Merck has announced that the company has received approval from the U.S. Food and Drug Administration (FDA) for an update to the prescribing information for BELSOMRA® (suvorexant) C-IV to include findings on its use for the treatment of insomnia in patients with mild-to-moderate Alzheimer’s disease. BELSOMRA is indicated for the treatment of insomnia characterized by difficulties with sleep onset and/or sleep maintenance.

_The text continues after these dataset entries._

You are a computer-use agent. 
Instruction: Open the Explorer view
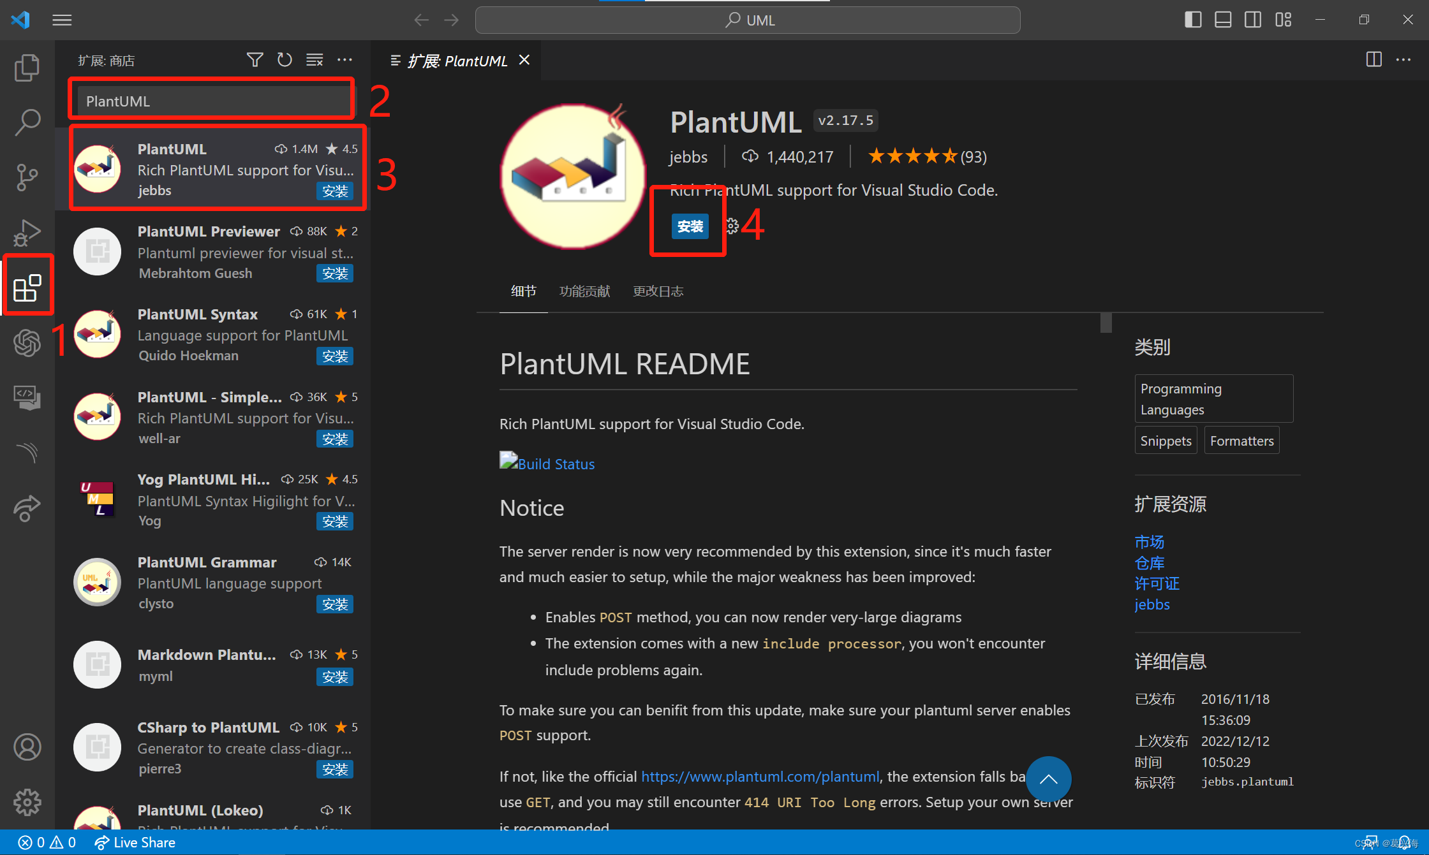(27, 68)
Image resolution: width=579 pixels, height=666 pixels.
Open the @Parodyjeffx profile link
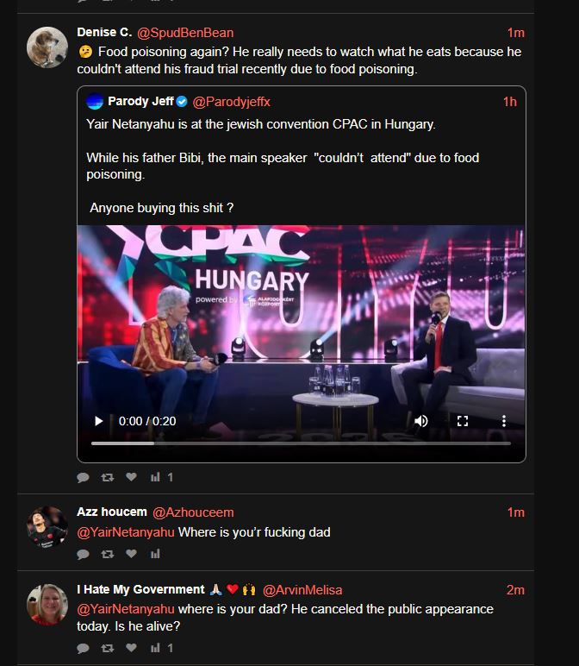click(231, 102)
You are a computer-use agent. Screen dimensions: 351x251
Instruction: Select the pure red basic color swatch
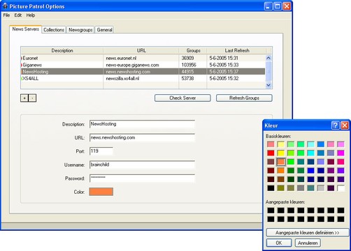271,153
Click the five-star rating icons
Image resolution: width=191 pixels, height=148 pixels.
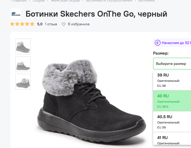pos(22,24)
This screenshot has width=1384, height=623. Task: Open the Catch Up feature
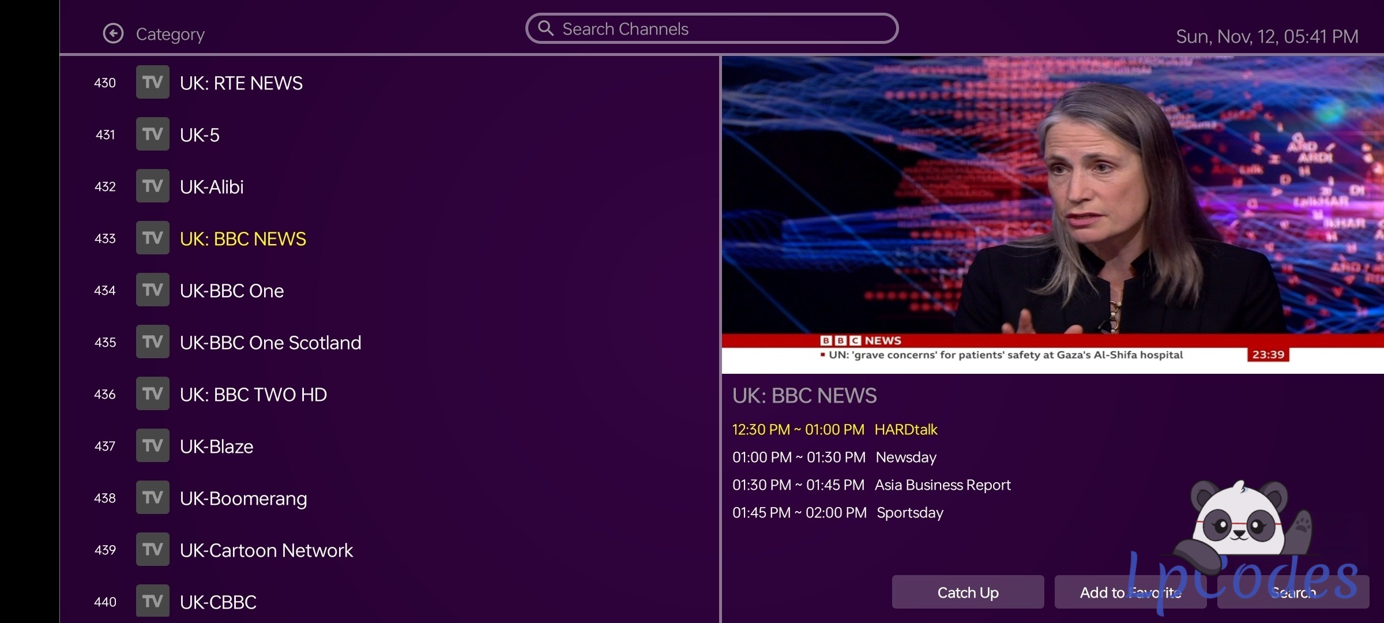point(968,592)
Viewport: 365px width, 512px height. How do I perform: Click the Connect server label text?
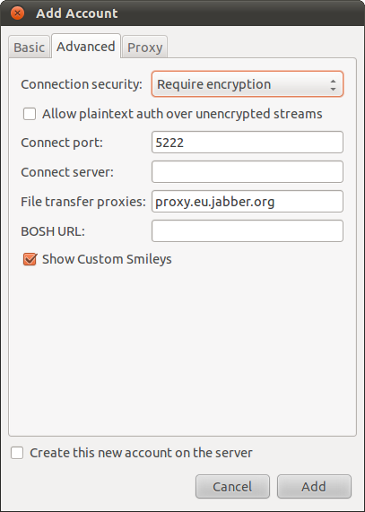pos(67,172)
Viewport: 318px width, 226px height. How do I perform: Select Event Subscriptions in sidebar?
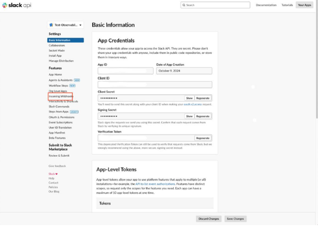(x=61, y=122)
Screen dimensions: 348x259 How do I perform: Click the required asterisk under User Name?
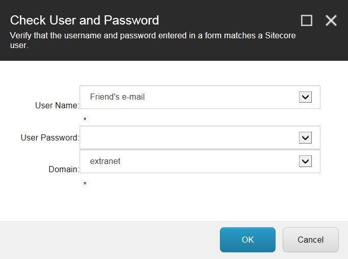[x=85, y=119]
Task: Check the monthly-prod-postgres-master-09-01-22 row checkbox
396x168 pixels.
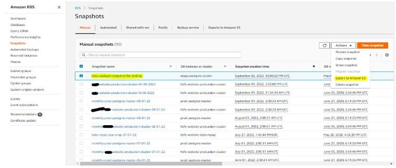Action: (81, 101)
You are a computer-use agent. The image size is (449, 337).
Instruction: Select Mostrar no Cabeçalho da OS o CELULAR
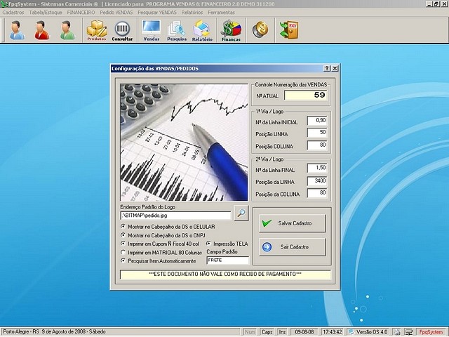point(124,227)
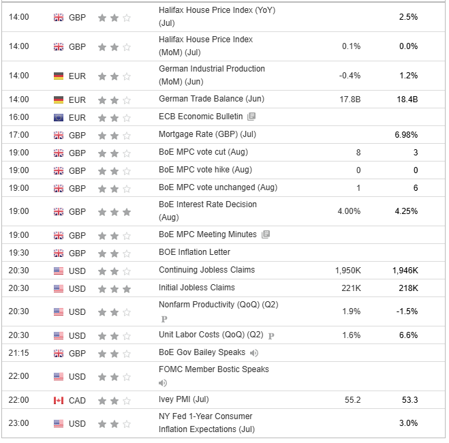Open NY Fed 1-Year Consumer Inflation Expectations
The height and width of the screenshot is (443, 449).
point(206,423)
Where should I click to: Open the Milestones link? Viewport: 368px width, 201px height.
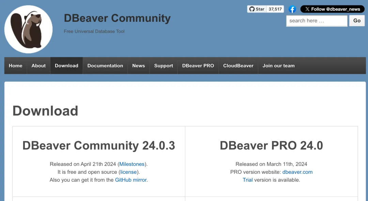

“Alzheimer’s disease is often accompanied by disruptions to an individual’s sleep-wake patterns and overall difficulty sleeping,” said Dr. W. Joseph Herring, associate vice president, Global Clinical Research, Neuroscience, Merck Research Laboratories. “We’re pleased that the prescribing information for BELSOMRA now includes findings from Merck’s first dedicated study of an insomnia medication in patients with mild-to-moderate Alzheimer’s disease.”
This update includes findings of a randomized, double-blind, placebo-controlled, parallel-group, multi-site 4-week polysomnography trial of BELSOMRA in patients with mild-to-moderate Alzheimer’s disease, which were recently published online in Alzheimer’s & Dementia: Journal of the Alzheimer’s Association. In this study, BELSOMRA exhibited a statistically significant improvement for both Total Sleep Time (TST) and Wake After Sleep Onset (WASO) measures, compared to those treated with placebo, as assessed objectively by polysomnography.
Adverse reactions occurring ≥2% and greater than placebo were somnolence (4% compared to 1% for placebo), dry mouth (2% compared to 1% for placebo), and falls (2% compared to 0% for placebo). Results were originally presented at the 2019 American Academy of Neurology Annual Meeting.